The quantity of resources required for your project depends primarily on the workload you want to run. The amount necessary will depend upon:
- The number, complexity, and size of your training jobs, notebook servers, deployed models, etc.
- The amount of metadata and log data stored with each run.
To estimate the amount of resources required for your project, we recommend that you test your specific use case.
For example, the following table lists the resources required for two typical operations: installing Kaptain, and running a complete machine learning workflow using Tensorflow.
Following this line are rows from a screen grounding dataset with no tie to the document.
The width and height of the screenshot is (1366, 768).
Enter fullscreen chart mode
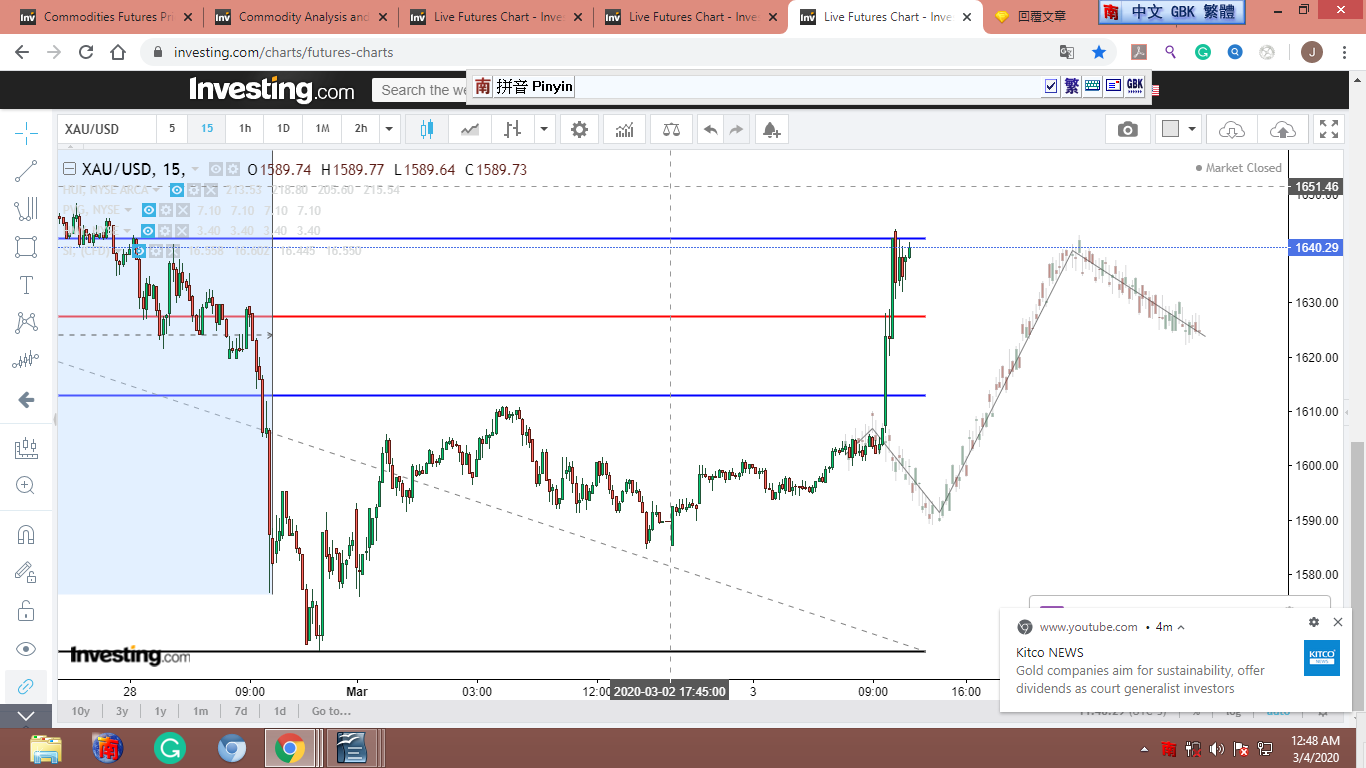[1328, 129]
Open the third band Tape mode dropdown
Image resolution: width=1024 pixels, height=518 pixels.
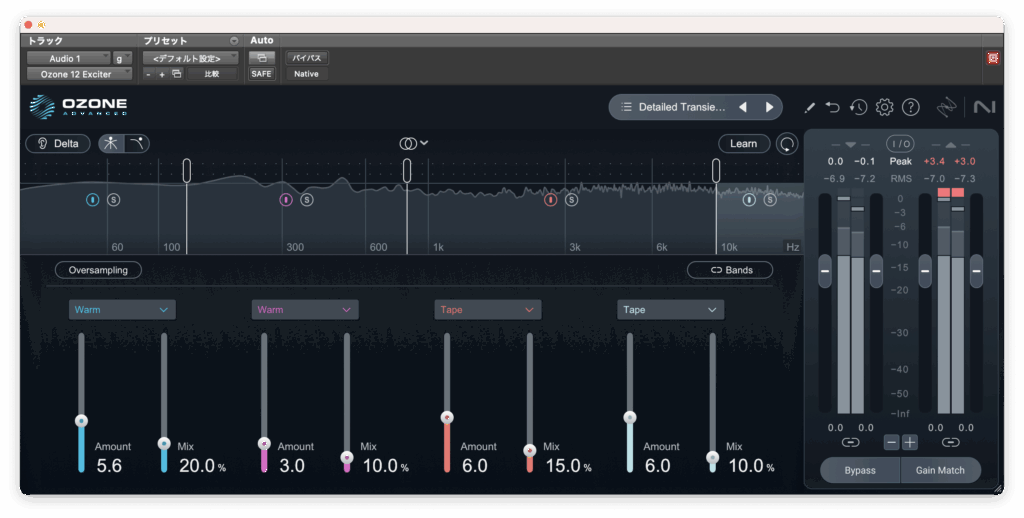coord(488,310)
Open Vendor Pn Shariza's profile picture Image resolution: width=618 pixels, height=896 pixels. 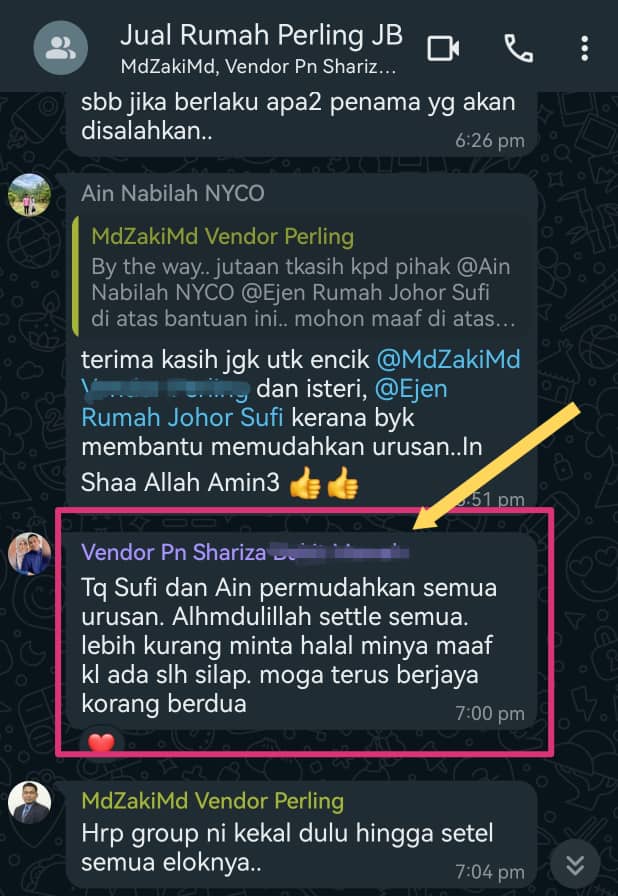(x=29, y=553)
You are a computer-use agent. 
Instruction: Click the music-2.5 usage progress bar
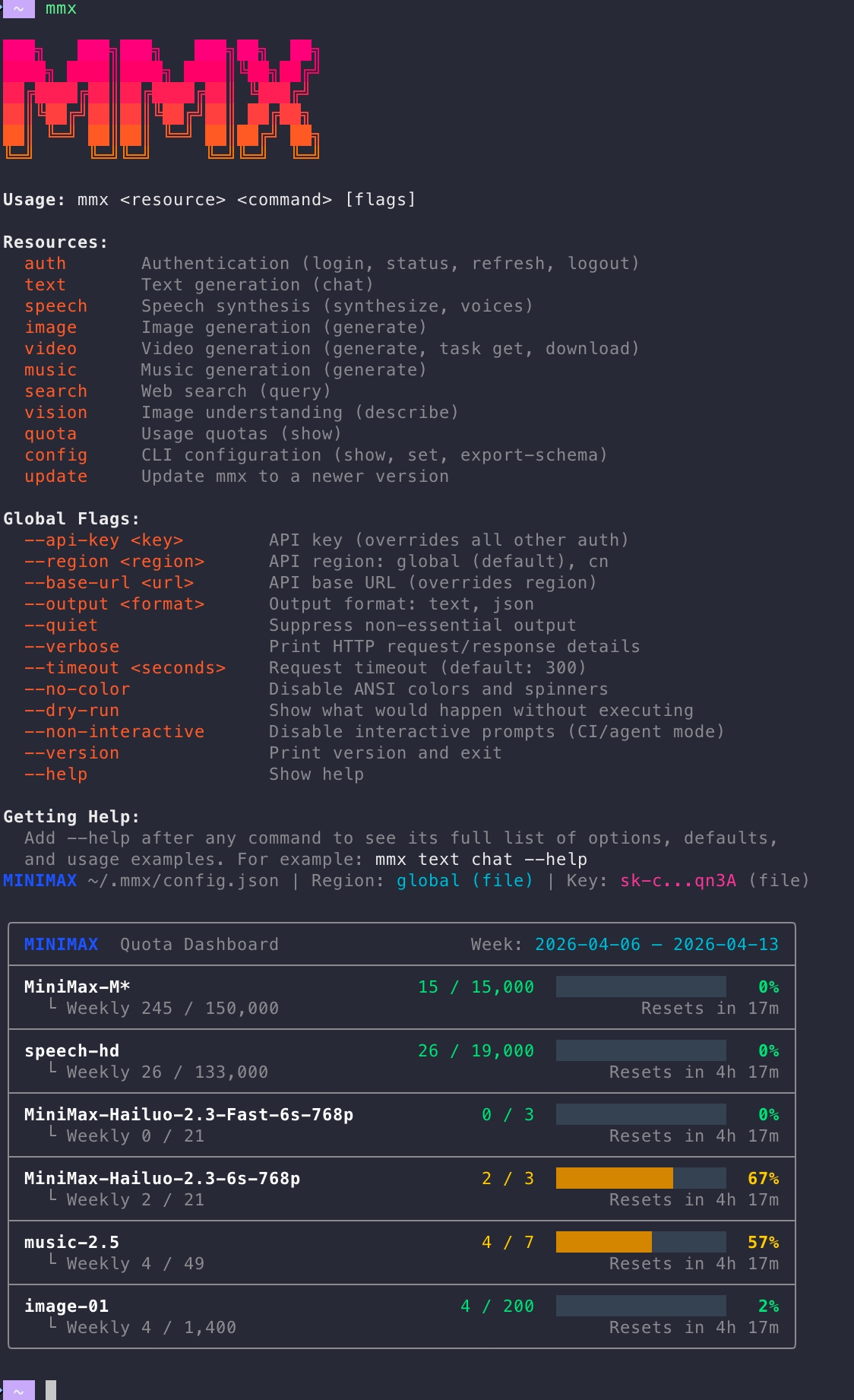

This workflow corresponds to the Kaptain SDK with Tensorflow tutorial, and includes the training, tuning, and deploying stages of a machine learning model that recognizes handwritten digits.
The resources in the table are required exclusively for each specified task, and assume you have previously allocated other resources to install and run DKP. These are minimums; ‘real-world’ machine learning workloads will require substantially more of all the resource types.
Consider the following use cases as reference values:
Cluster resource | Kaptain installation | Kaptain SDK with Tensorflow tutorial |
---|---|---|
Number of worker nodes | at least 3 | at least 3 |
CPU per node | 8 cores | 16 cores |
RAM per node | 16 GiB | 32 GiB |
Storage per node | 120 GiB | 120 GiB |
The Kaptain installation column lists the resources required to install Kaptain and its dependencies without running any type of workload. In other words, the bare minimum resources. These resources must be freely available within the cluster for the installation to succeed.
The Kaptain SDK with Tensorflow tutorial column lists the resources required to install Kaptain and run the Kaptain SDK with Tensorflow tutorial. Again, these resources must be freely available within the cluster, and should not be allocated to any other applications.
For on-premises installations, horizontal scalability is limited by the overall size of the cluster and its quotas.
For cloud installations, scaling out can be limited by resource quotas.